**Pixel coordinate grounding data:**
__________________________________________________

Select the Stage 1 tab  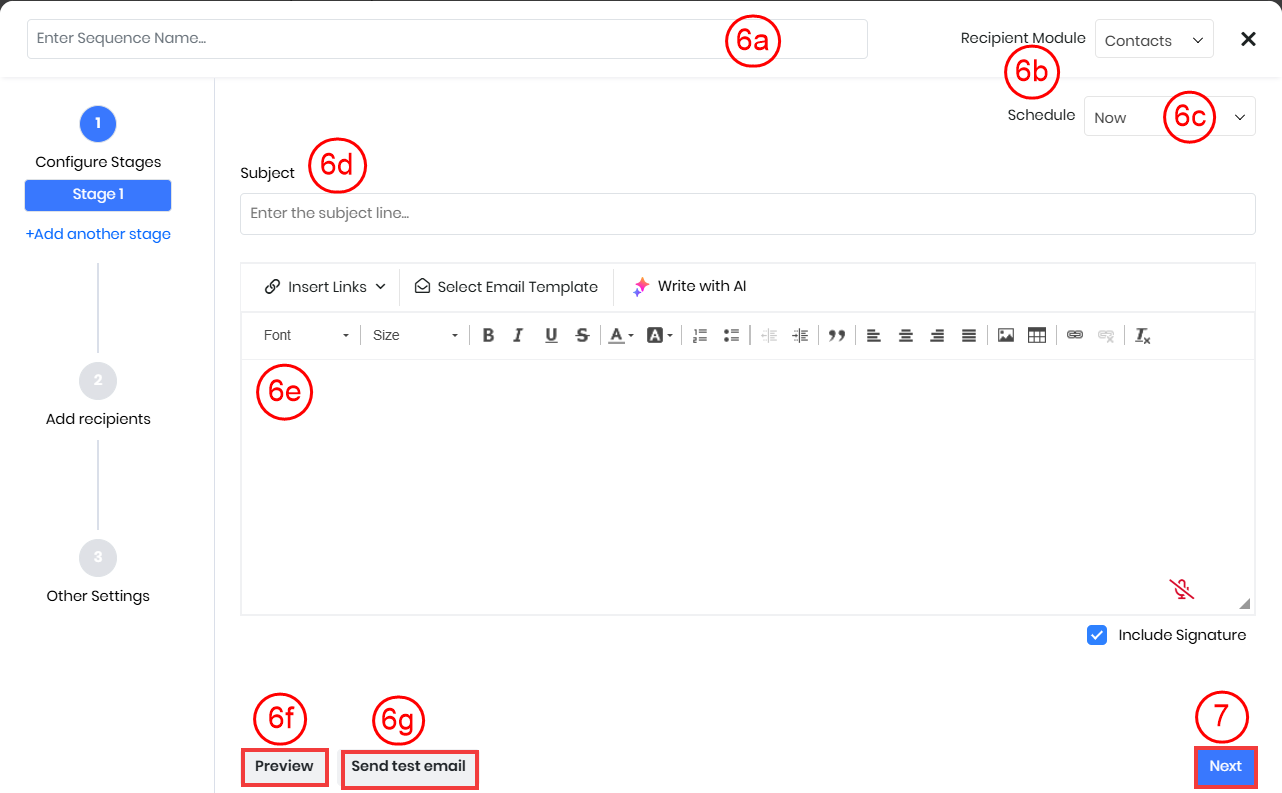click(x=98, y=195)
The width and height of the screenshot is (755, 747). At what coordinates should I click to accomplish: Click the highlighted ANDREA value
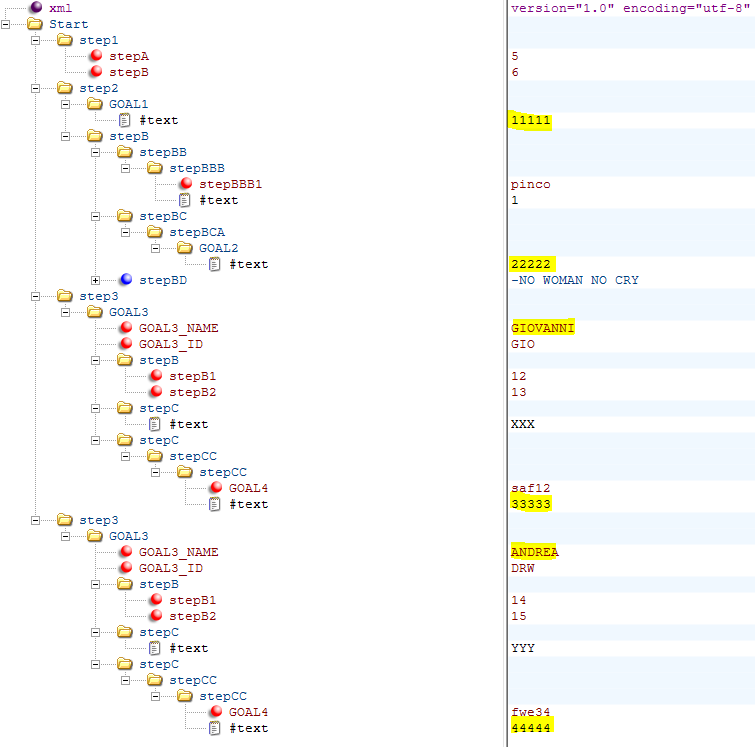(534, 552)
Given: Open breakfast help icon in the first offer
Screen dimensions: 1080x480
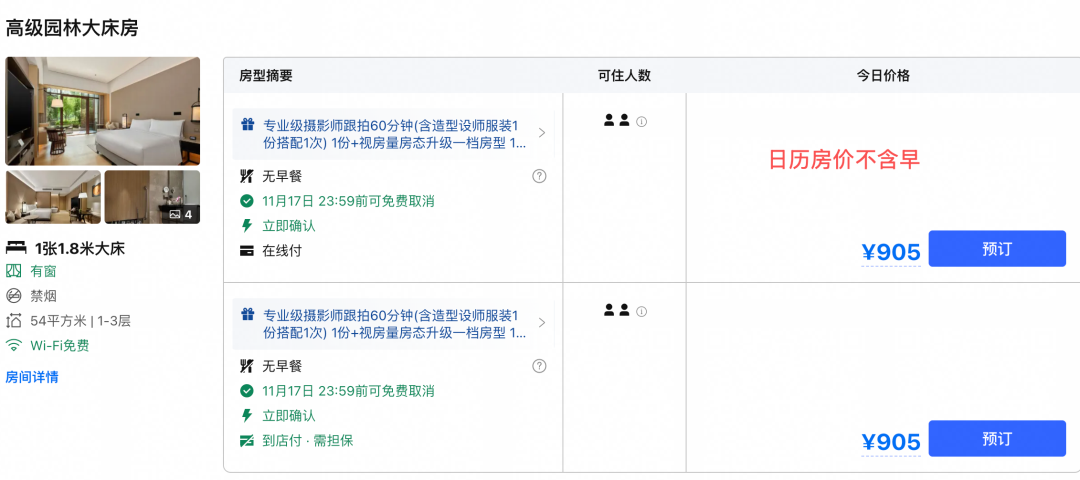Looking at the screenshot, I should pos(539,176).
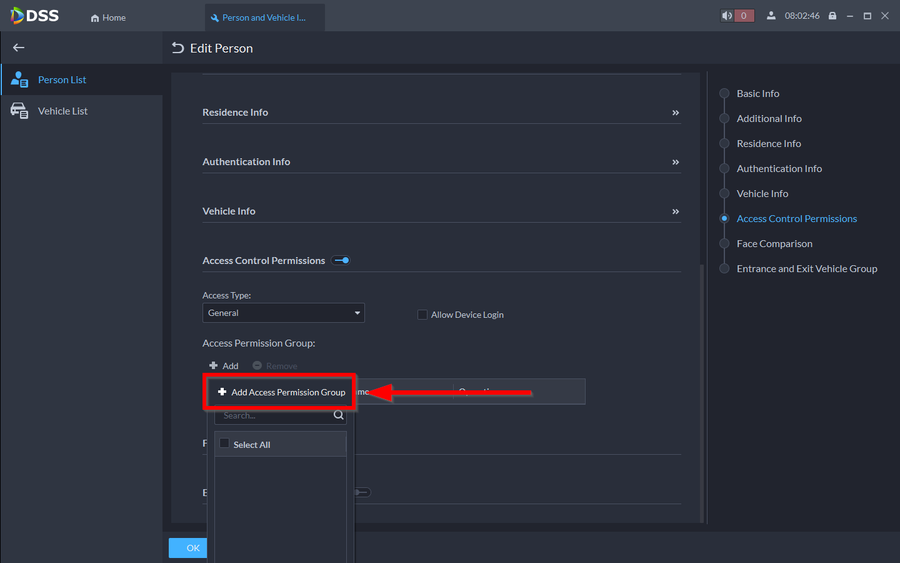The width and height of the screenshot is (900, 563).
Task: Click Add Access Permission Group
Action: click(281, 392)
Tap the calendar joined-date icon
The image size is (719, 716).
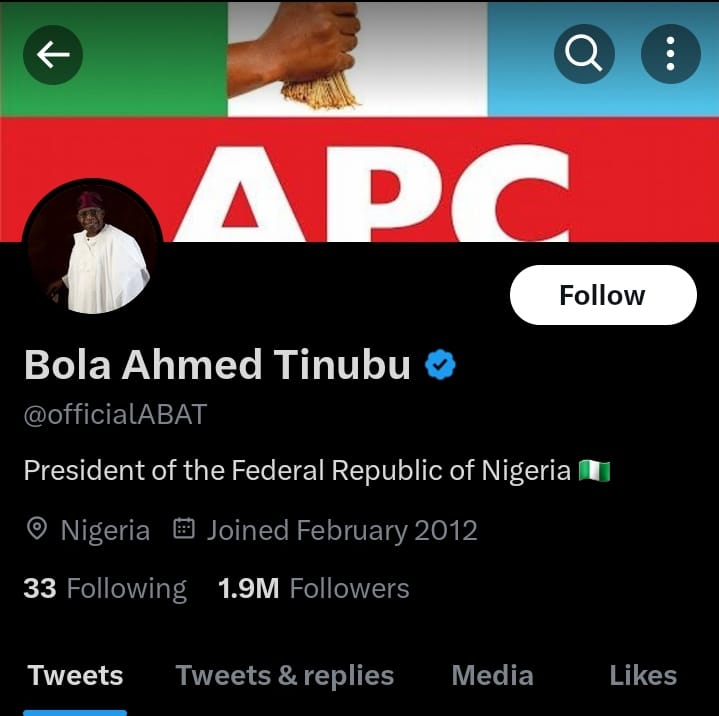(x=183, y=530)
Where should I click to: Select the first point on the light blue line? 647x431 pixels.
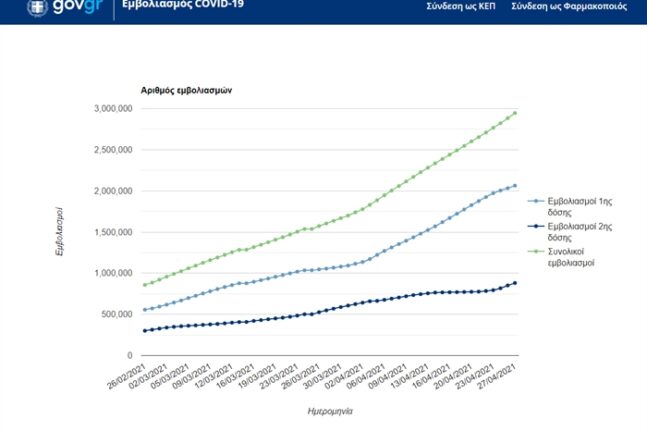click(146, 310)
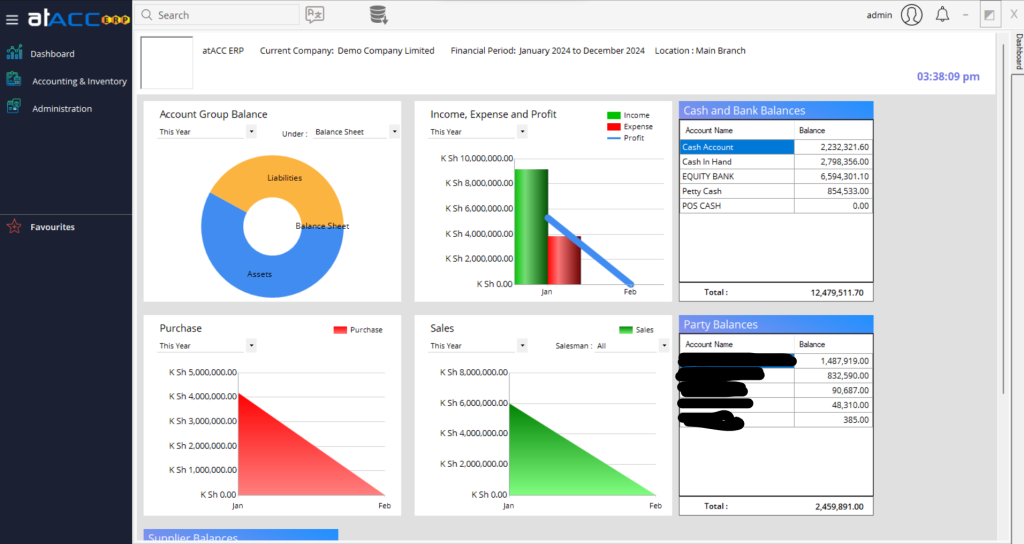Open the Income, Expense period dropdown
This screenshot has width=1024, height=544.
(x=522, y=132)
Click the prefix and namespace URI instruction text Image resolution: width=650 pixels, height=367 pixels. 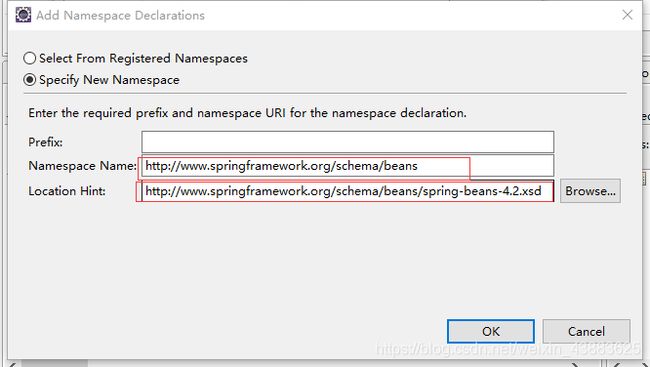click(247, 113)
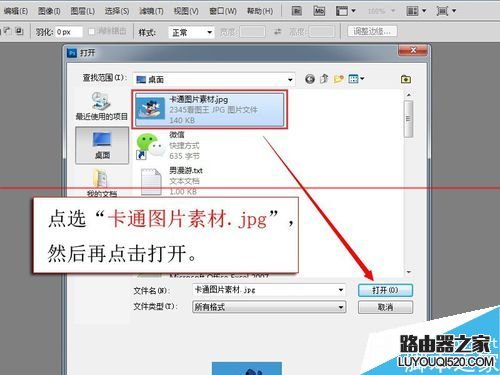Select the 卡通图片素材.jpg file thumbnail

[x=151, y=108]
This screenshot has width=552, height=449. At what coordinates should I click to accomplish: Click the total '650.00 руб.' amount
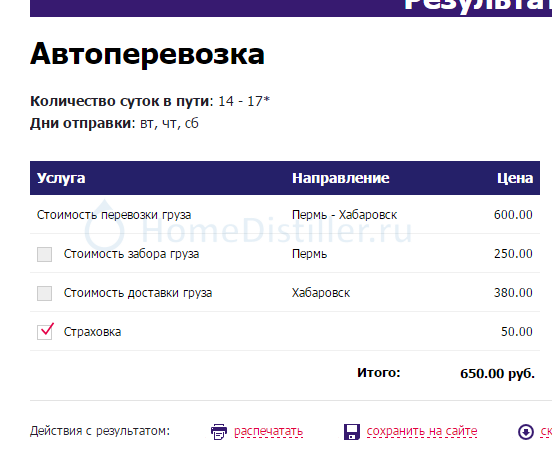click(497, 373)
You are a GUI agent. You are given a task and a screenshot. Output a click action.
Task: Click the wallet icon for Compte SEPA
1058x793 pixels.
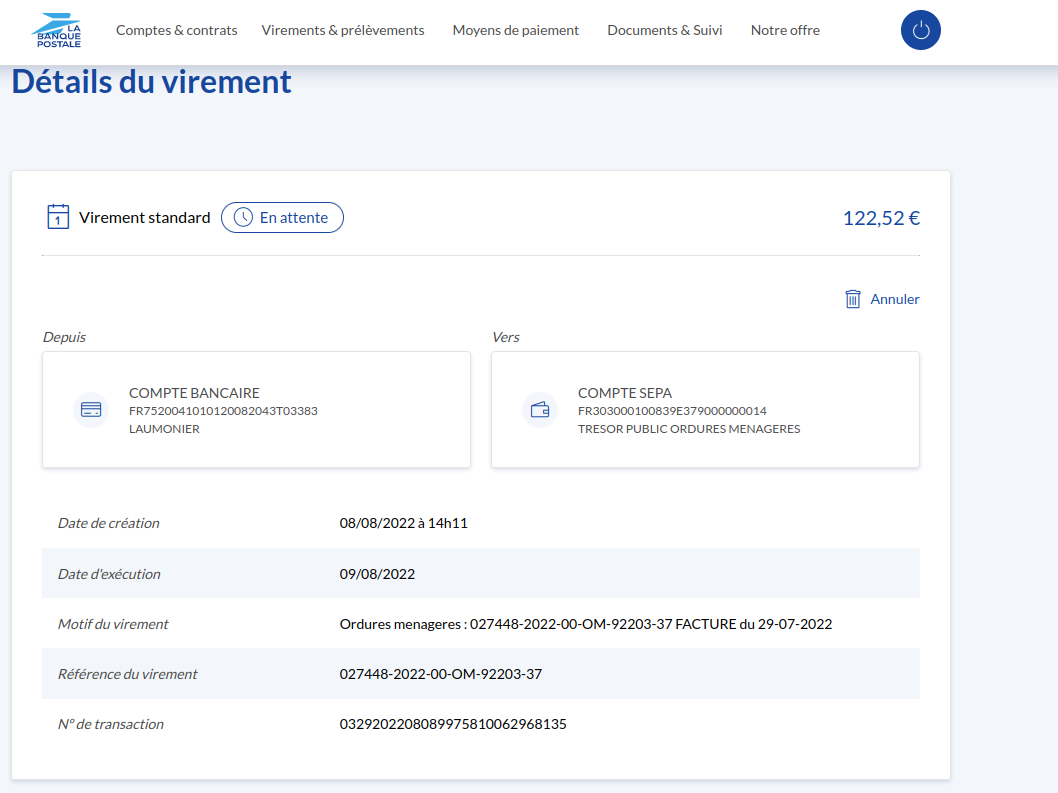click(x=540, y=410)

__________________________________________________

**Task:**
Without the pictures, set down the lines above from the line with "The width and height of the screenshot is (755, 747)." up to and including the line with "Tap the calendar joined-date icon" exactly as they stand.

**Completed task:**
The width and height of the screenshot is (755, 747). At what coordinates should I click to accomplish: Click the highlighted ANDREA value
(534, 552)
Given: Open breakfast help icon in the first offer
Screen dimensions: 1080x480
Looking at the screenshot, I should pos(539,176).
The width and height of the screenshot is (900, 563).
Task: Click Add Access Permission Group
Action: click(281, 392)
Tap the calendar joined-date icon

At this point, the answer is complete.